# hogged horse a no no for working hunters?



## carmenlucy123 (30 August 2007)

With regards to the post on mane plaiting...

It has reminded me.... why can you not enter a working hunter class on a hogged horse??

Is there a reason behind the rule? as there are so many hunters that are hogged?

My mares a cobby cross and is not stocky enoughto be a "cob" in showing and i fancied workers just for something to do with friends im not expecting to be crowned champion but it looks like i wont even get in the ring..... 

i thought it was a stupid rule and no one I know can tell me why?

so does anyone know? :grin:


----------



## RunToEarth (30 August 2007)

That is not the case as my sister has done tonnes of local workers with her very cobby hogged gelding and has been placed every time out this season. I think with the bigger shows standards rise and people dont want to pay entry fees when a lot of the cometition is finer bred hunters with neat plaited manes.


----------



## trundle (31 August 2007)

But doesn't that then just make a mockery of the term "working hunter"? Surely a working hunter is one that actually goes out hunting on a regular basis and as such is judged on performance as much as appearance? I thought show hunter was the class for the posh ponies (though as usual, could be utterly, completely wrong). 

I have definitely seen hogged horses in WH classes at local shows, and i could swear i saw one at the county show last year.I think you should go for it, carmenlucy, and jsut aim to have fun !


----------



## carmenlucy123 (31 August 2007)

yeah im sure alot of the smaller shows allow it... i thought maybe there was something behind it but obviously not...
im sure it wont ask me on the entry form and i doubt i'd get thrown out the ring!
i watched some at ponies uk and they where blatant showjumpers in mexican nosebands and everything i expected to see snaffle mouth in hunting bridles!


----------



## Darkly_Dreaming_Dex (31 August 2007)

My hogged  show cob has won loads of working hunters and gone champion many a time- sometimes people b*tch about him but the judges always say he is unusual as he is fit not fat, quick off the leg, can out gallop a TB over a short distance and is very clearly a proper hunter( at 15hh my husband can hunt for 5 hours and jump anything) so unless specifically excluded i would have a go!


----------



## RunToEarth (31 August 2007)

Trudle- Yes I do agree with you, WH are judged on how they will hunt, which is why at the 4yo WH class at GYS this year everyone got their backs up because alot were certainly more hack/RC than hunter- as they lacked bone and muscle.
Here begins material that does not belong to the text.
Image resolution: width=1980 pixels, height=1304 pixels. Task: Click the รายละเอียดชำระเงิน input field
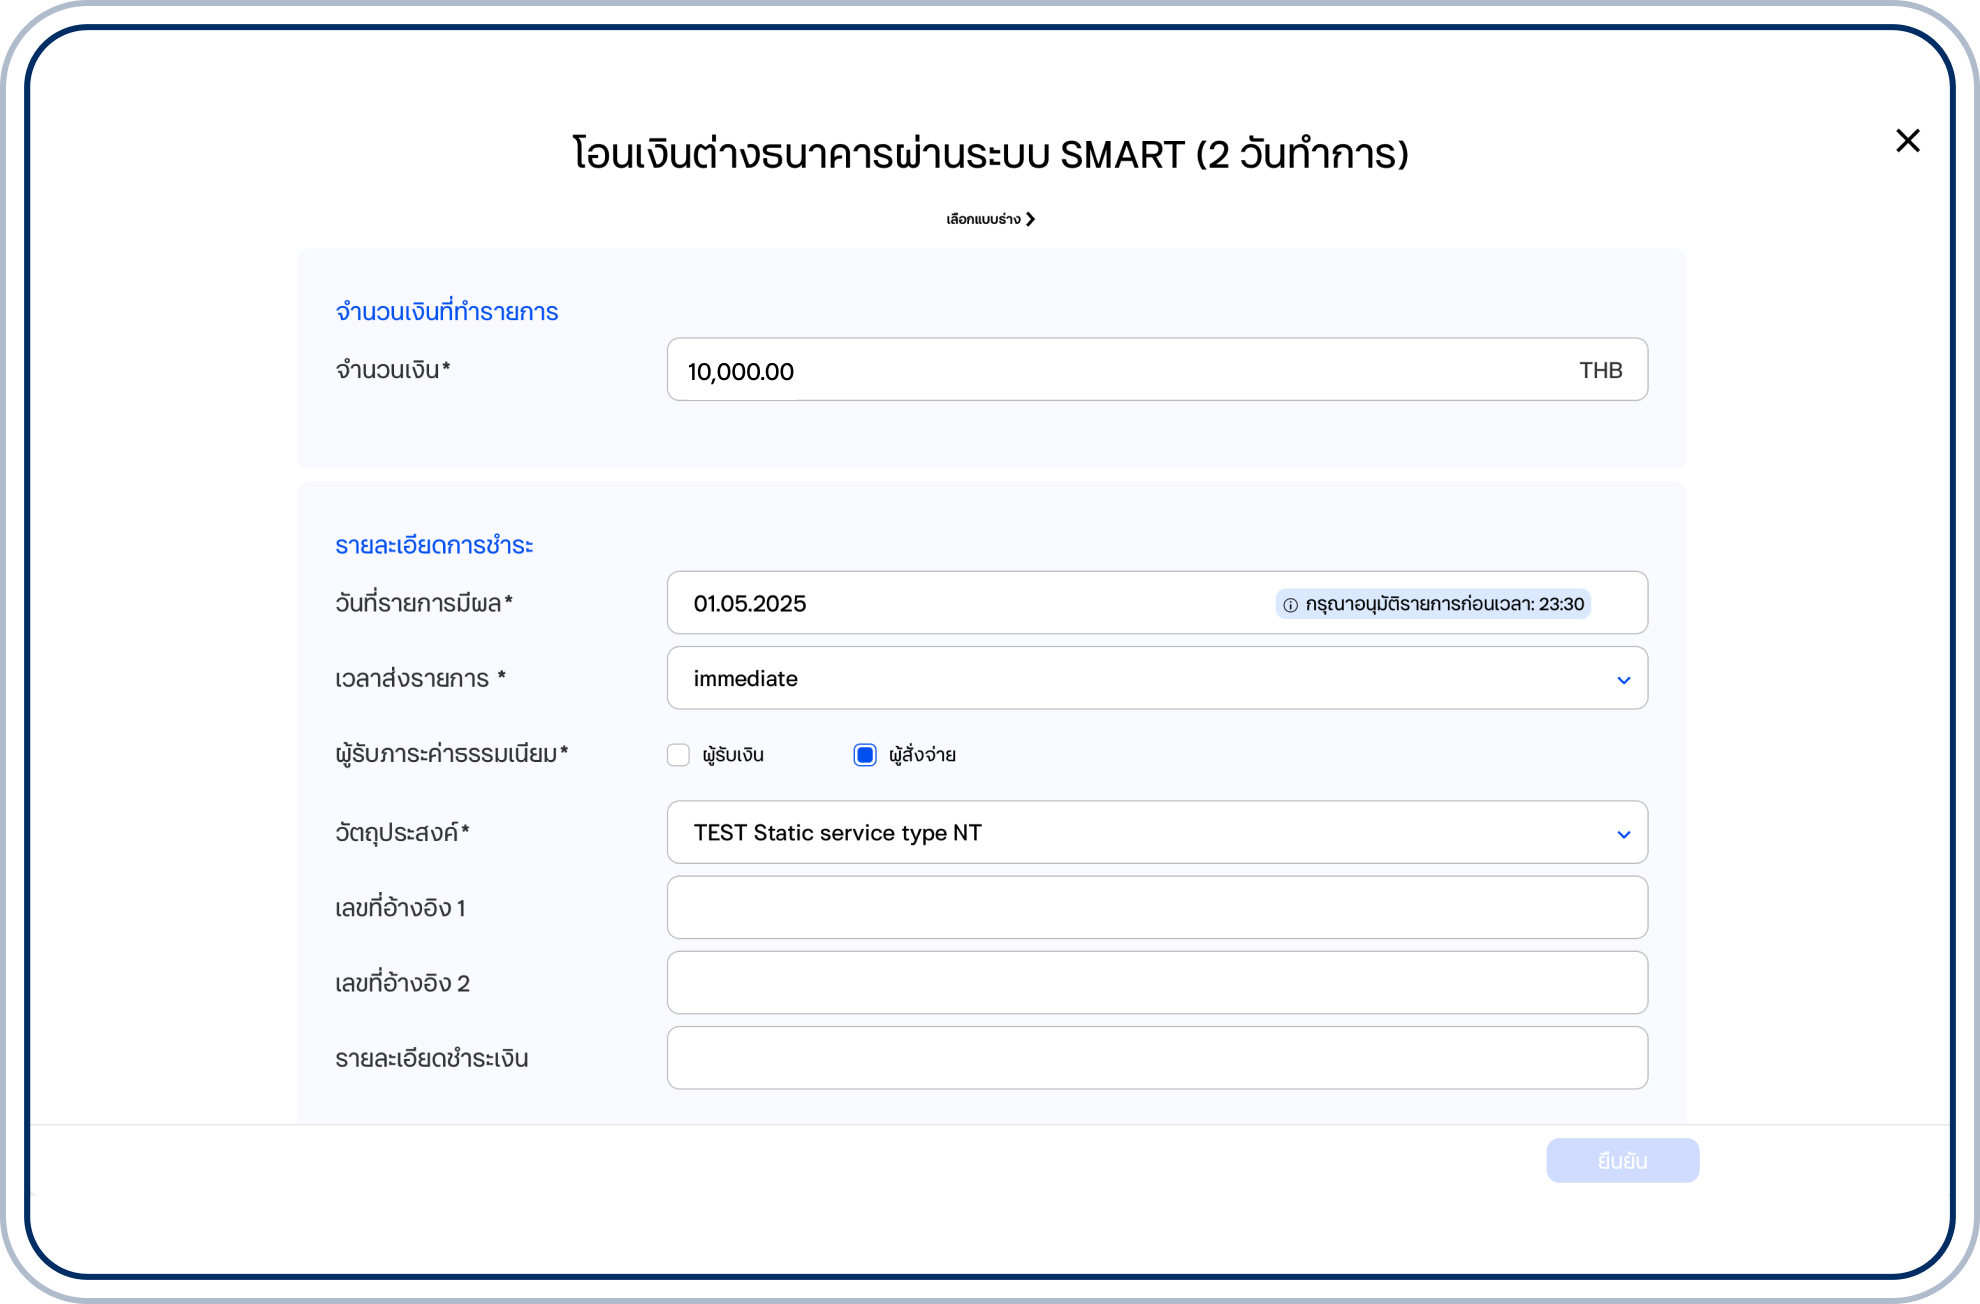click(1156, 1057)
However, in showing everything is judged on appearamce to a degree, you have to accept that some judges just will not place a hogged cob over something going just as nicely with that plaited mane.


----------



## silversox (31 August 2007)

Try W.H. at local, unaffiliated level.  A good judge will see the merits of a decent horse, as long as your turnout is correct, you go at a good hunting pace but not too fast and give a decent show afterwards if called back in on a clear.

Good Luck!!


----------



## Drummer (4 September 2007)

I have a maxi cob and have always competed him in local workers and a couple of times in Hunter classes.  Only once have I had a 'well he is a cob' comment from the judge which is what put me off doing workers/hunters for a while.

  I was placed 2nd in a ridden hunter class at a large local show this year and approached the judge after and asked her what she thought of me being in a hunter class and she said what she is looking for is a horse suitable to spend a day out hunting on and one that is fit and happy and ready for the job.  Which he is and does, it is a pain when you can be dismissed up against horses that don't even hunt or riders that enter hunter classes who are anti ahh!

But cobs are the jack of all trades, don't be put off by entering if me and my boy can do it then so can you!!!  Also most local shows never have cob classes anyway so what are we meant to enter!?!?!


----------



## Lauren1234 (4 September 2007)

my friend did working hunter on a medium weight cob that was hogged and won when all the rest of the entrants had manes.


----------



## rforsyth1984 (10 September 2007)

I did WH on my arab.... terrific fun, no body made any funny comments or anything.


----------